In today’s MYEFO, the Treasury lowered its forecasts for real GDP growth and employment growth in 2016-17 and 2017-18, compared to its earlier estimates. Softer jobs and wage growth has led to a USD2.3 billion downward revision to income tax receipts and company tax receipts were revised down by USD1.2 billion. In total, receipts for 2016-17 are set to be USD3.9 billion, lower than expected.
On the expenditure side, cash payments are expected to be USD3.9 billion lower in 2016-17 assisted by spending cuts since the election of USD0.9 billion. The marginal improvement in the 2016-17 budget deficit appears due to adjustments to earnings from the Future Fund, the report added.

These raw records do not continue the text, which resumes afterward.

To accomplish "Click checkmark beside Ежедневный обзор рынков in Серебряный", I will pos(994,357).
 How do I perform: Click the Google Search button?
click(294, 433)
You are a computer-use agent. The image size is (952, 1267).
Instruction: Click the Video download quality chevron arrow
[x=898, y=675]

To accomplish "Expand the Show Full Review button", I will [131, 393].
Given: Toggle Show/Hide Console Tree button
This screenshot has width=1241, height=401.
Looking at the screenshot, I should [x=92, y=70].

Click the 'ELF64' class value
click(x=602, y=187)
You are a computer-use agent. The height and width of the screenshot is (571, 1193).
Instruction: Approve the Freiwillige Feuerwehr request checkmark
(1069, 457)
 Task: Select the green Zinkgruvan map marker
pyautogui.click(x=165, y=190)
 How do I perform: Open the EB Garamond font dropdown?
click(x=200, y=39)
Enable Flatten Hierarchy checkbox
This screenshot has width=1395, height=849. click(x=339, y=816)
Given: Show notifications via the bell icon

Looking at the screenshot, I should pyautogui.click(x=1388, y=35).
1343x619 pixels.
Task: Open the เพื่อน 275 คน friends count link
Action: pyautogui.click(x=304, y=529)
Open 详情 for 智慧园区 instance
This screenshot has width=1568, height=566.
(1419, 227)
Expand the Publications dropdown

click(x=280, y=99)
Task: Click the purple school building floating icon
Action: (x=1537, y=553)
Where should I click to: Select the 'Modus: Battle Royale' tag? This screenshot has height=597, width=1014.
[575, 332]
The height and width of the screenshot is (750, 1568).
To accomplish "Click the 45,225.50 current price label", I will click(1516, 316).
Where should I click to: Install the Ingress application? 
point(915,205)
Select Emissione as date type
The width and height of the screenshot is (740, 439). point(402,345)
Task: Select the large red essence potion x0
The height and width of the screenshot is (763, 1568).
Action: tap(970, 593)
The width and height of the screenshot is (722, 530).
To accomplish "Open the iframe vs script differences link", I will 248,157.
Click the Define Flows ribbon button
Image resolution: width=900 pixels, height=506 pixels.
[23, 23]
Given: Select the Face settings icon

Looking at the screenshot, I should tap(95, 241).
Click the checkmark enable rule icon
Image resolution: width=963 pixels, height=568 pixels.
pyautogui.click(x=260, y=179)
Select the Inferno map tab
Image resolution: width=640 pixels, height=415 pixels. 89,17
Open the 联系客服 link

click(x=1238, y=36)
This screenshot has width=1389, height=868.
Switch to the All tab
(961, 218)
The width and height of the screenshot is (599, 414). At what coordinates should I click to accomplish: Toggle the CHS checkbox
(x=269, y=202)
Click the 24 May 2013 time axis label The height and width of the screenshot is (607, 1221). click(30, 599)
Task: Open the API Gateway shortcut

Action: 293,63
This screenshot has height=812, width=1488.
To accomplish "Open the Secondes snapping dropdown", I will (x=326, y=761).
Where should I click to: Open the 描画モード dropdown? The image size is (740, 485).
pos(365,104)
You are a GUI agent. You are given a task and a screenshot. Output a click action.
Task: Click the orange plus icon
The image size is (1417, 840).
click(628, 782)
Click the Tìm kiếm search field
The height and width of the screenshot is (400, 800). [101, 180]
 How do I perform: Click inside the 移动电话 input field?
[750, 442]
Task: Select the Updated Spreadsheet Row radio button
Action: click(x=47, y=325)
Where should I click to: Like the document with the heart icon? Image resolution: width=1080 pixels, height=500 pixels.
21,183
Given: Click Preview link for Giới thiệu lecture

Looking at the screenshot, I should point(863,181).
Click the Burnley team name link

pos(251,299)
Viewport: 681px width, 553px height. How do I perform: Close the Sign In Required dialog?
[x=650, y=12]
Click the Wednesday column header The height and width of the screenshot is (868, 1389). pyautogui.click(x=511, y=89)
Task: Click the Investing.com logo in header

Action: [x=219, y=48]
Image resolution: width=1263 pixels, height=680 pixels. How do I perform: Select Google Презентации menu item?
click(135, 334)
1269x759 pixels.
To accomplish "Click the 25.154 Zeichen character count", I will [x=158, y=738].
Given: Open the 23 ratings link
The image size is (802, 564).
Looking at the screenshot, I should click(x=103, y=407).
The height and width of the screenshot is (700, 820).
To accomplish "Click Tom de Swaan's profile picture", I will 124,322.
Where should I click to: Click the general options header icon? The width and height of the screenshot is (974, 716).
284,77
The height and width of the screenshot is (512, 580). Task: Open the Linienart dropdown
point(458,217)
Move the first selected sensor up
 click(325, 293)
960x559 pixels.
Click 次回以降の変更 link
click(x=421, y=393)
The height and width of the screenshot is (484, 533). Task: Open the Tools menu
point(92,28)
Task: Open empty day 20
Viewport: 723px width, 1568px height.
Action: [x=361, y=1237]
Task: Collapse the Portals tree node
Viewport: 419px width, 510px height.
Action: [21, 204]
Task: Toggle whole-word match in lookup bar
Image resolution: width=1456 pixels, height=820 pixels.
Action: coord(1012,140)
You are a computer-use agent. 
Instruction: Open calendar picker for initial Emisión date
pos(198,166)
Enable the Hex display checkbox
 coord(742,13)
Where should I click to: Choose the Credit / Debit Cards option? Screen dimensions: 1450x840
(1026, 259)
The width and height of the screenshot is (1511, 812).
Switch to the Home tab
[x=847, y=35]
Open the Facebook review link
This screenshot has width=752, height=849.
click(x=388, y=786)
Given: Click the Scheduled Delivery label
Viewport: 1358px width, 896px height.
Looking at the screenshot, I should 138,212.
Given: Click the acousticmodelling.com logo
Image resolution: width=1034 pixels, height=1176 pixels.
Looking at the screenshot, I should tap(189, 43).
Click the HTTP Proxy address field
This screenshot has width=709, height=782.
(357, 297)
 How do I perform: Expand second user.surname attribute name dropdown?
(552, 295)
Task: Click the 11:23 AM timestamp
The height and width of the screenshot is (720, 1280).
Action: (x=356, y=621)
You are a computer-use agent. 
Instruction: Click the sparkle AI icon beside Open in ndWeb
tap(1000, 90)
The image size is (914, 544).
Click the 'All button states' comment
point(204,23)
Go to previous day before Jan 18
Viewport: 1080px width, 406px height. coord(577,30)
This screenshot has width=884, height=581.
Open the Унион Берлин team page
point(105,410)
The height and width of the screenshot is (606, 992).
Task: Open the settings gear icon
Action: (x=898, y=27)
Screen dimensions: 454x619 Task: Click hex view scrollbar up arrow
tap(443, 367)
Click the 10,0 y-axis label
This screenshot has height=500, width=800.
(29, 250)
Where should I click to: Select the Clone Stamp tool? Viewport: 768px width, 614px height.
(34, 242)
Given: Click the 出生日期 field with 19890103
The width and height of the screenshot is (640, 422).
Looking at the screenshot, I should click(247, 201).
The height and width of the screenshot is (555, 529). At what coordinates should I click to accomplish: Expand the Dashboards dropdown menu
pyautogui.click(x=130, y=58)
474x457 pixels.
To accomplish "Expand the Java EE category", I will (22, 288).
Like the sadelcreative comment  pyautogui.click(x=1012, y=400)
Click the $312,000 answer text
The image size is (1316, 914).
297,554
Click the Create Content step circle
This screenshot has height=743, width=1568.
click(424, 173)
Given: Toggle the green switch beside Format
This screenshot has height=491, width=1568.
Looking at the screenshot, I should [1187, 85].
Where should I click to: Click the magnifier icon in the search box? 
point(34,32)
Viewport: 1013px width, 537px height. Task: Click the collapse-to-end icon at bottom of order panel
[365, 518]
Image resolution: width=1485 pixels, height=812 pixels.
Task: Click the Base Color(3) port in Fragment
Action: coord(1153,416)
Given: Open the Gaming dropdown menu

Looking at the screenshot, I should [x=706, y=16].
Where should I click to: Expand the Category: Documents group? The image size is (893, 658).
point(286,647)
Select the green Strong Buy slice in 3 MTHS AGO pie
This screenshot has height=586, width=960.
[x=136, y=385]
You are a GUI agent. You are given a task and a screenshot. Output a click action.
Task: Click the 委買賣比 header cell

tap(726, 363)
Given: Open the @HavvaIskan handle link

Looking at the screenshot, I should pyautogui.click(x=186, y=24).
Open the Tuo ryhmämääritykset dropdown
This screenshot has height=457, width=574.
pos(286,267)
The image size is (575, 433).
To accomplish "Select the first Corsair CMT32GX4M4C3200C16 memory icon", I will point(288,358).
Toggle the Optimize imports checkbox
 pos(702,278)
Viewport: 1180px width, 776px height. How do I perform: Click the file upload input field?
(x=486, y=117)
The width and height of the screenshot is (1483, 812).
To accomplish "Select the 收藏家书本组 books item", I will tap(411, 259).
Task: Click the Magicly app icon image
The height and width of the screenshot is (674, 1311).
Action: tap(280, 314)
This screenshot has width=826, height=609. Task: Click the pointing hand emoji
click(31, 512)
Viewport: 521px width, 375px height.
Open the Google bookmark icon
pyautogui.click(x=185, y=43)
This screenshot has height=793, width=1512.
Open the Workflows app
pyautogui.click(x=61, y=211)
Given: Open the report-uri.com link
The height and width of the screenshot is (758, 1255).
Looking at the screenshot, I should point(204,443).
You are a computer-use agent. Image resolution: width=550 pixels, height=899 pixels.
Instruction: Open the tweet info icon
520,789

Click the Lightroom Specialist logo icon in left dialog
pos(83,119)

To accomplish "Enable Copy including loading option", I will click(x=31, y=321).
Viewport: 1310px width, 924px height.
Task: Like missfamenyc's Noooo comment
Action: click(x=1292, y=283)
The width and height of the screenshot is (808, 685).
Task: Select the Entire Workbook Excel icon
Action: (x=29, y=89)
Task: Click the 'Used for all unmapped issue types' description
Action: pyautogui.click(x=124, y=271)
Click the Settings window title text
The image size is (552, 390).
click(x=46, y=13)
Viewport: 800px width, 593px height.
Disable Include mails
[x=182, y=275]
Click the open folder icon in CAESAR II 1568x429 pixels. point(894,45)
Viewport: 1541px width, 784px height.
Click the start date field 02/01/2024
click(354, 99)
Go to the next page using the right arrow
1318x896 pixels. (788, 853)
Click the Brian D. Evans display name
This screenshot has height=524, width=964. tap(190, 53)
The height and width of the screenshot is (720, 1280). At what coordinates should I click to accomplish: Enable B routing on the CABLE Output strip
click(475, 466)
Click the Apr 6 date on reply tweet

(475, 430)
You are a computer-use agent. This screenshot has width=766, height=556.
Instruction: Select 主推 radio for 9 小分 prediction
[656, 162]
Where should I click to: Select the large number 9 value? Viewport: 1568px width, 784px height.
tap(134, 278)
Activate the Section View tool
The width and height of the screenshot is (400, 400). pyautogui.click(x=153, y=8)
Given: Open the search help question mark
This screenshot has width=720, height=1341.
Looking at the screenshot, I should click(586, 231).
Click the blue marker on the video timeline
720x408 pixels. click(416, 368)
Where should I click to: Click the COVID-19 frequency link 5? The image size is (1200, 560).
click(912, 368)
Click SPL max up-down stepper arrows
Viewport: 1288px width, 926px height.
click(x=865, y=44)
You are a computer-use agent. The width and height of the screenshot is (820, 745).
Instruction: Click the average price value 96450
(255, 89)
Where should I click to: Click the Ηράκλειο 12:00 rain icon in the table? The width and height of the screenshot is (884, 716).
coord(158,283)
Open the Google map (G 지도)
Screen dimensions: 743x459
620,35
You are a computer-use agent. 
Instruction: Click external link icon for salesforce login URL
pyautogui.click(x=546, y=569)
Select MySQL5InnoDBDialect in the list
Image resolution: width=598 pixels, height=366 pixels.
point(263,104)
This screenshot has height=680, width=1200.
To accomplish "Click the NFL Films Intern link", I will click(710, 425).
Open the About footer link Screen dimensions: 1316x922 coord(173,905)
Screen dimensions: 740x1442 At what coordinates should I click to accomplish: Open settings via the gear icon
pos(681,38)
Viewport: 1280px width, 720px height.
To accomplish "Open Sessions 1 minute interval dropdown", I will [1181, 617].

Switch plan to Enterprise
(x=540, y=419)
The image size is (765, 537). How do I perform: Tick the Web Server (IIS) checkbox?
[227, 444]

Further, ratings agency Moody’s said that Australia’s AAA rating is consistent with its budget deficit, although a downgrade remains in place for now. Overseas developments are likely playing a bigger role for financial markets.
"If a balanced Budget is to be achieved it will most likely require a reorganisation of taxation and some spending cuts. So far these have been difficult to achieve. The government appears optimistic. We remain a touch skeptical," St George Economics commented in its latest research report.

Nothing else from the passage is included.